■ Document extract
------------
129K views 118 replies 38 participants last post by  JOEROSE396  
#1 · (Edited by Moderator)
As many of you are aware, timing and vacuum advance is one of my favorite subjects, as I was involved in the development of some of those systems in my GM days and I understand it. Many people don't, as there has been very little written about it anywhere that makes sense, and as a result, a lot of folks are under the misunderstanding that vacuum advance somehow compromises performance. Nothing could be further from the truth. I finally sat down the other day and wrote up a primer on the subject, with the objective of helping more folks to understand vacuum advance and how it works together with initial timing and centrifugal advance to optimize all-around operation and performance. I have this as a Word document if anyone wants it sent to them - I've cut-and-pasted it here; it's long, but hopefully it's also informative.

TIMING AND VACUUM ADVANCE 101

The most important concept to understand is that lean mixtures, such as at idle and steady highway cruise, take longer to burn than rich mixtures; idle in particular, as idle mixture is affected by exhaust gas dilution. This requires that lean mixtures have "the fire lit" earlier in the compression cycle (spark timing advanced), allowing more burn time so that peak cylinder pressure is reached just after TDC for peak efficiency and reduced exhaust gas temperature (wasted combustion energy). Rich mixtures, on the other hand, burn faster than lean mixtures, so they need to have "the fire lit" later in the compression cycle (spark timing retarded slightly) so maximum cylinder pressure is still achieved at the same point after TDC as with the lean mixture, for maximum efficiency.

The centrifugal advance system in a distributor advances spark timing purely as a function of engine rpm (irrespective of engine load or operating conditions), with the amount of advance and the rate at which it comes in determined by the weights and springs on top of the autocam mechanism. The amount of advance added by the distributor, combined with initial static timing, is "total timing" (i.e., the 34-36 degrees at high rpm that most SBC's like). Vacuum advance has absolutely nothing to do with total timing or performance, as when the throttle is opened, manifold vacuum drops essentially to zero, and the vacuum advance drops out entirely; it has no part in the "total timing" equation.
------------
■ Exercise 1
Answer these questions about the timing and vacuum advance post:
(a) Where did the writer work while helping develop some of these systems?
(b) How much total timing at high rpm do most SBC's like?
(c) What happens to the vacuum advance when the throttle is opened?
■ Exercise 2
Carry on the timing and vacuum advance post, starting right after its last sentence.

Rows from a dataset
------------
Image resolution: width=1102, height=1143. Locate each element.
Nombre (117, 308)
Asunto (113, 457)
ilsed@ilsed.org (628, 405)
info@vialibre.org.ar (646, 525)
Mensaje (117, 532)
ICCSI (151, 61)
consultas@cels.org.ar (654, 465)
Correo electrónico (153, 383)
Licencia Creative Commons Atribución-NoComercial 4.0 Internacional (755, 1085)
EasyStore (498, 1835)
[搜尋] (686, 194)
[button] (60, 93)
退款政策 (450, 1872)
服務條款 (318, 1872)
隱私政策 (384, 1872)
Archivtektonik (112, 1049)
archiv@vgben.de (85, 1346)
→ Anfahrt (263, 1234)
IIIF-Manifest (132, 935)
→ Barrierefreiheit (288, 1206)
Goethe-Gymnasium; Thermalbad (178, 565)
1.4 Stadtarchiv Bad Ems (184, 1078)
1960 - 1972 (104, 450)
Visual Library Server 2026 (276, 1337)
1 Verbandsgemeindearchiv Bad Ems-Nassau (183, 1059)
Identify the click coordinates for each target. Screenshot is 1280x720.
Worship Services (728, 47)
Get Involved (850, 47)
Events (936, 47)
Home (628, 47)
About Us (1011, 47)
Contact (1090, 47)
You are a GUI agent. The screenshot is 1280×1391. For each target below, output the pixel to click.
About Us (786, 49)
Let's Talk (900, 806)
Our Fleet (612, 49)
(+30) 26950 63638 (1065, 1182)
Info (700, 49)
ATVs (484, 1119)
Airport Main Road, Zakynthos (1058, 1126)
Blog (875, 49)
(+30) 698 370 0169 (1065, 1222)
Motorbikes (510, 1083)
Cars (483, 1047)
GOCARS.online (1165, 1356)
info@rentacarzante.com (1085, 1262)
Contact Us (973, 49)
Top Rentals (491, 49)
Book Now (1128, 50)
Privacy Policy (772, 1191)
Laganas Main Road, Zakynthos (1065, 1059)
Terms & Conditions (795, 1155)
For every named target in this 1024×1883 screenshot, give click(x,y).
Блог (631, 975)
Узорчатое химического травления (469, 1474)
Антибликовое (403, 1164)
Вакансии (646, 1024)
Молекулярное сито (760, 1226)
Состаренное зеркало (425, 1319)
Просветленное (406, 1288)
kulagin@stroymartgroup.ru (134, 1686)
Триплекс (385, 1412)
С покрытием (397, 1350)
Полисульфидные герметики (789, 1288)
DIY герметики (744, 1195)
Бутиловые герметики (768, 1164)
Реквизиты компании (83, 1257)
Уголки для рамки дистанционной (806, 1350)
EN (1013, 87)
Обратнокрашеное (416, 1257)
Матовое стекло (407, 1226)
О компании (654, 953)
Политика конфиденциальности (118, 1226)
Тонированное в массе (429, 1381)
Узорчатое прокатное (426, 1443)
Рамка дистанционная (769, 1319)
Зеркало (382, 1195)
------------
■ Final answer 1
(a) At GM.
(b) 34-36 degrees.
(c) Manifold vacuum drops essentially to zero, so the vacuum advance drops out entirely.

■ Final answer 2
At idle, the engine needs additional spark advance in order to fire that lean, diluted mixture earlier in order to develop maximum cylinder pressure at the proper point, so the vacuum advance can (connected to manifold vacuum, not "ported" vacuum - more on that aberration later) is activated by the high manifold vacuum, and adds about 15 degrees of spark advance, on top of the initial static timing setting (i.e., if your static timing is at 10 degrees, at idle it's actually around 25 degrees with the vacuum advance connected). The same thing occurs at steady-state highway cruise; the mixture is lean, takes longer to burn, the load on the engine is low, the manifold vacuum is high, so the vacuum advance is again deployed, and if you had a timing light set up so you could see the balancer as you were going down the highway, you'd see about 50 degrees advance (10 degrees initial, 20-25 degrees from the centrifugal advance, and 15 degrees from the vacuum advance) at steady-state cruise (it only takes about 40 horsepower to cruise at 50mph).

When you accelerate, the mixture is instantly enriched (by the accelerator pump, power valve, etc.), burns faster, doesn't need the additional spark advance, and when the throttle plates open, manifold vacuum drops, and the vacuum advance can returns to zero, retarding the spark timing back to what is provided by the initial static timing plus the centrifugal advance provided by the distributor at that engine rpm; the vacuum advance doesn't come back into play until you back off the gas and manifold vacuum increases again as you return to steady-state cruise, when the mixture again becomes lean.

The key difference is that centrifugal advance (in the distributor autocam via weights and springs) is purely rpm-sensitive; nothing changes it except changes in rpm. Vacuum advance, on the other hand, responds to engine load and rapidly-changing operating conditions, providing the correct degree of spark advance at any point in time based on engine load, to deal with both lean and rich mixture conditions. By today's terms, this was a relatively crude mechanical system, but it did a good job of optimizing engine efficiency, throttle response, fuel economy, and idle cooling, with absolutely ZERO effect on wide-open throttle performance, as vacuum advance is inoperative under wide-open throttle conditions. In modern cars with computerized engine controllers, all those sensors and the controller change both mixture and spark timing 50 to 100 times per second, and we don't even HAVE a distributor any more - it's all electronic.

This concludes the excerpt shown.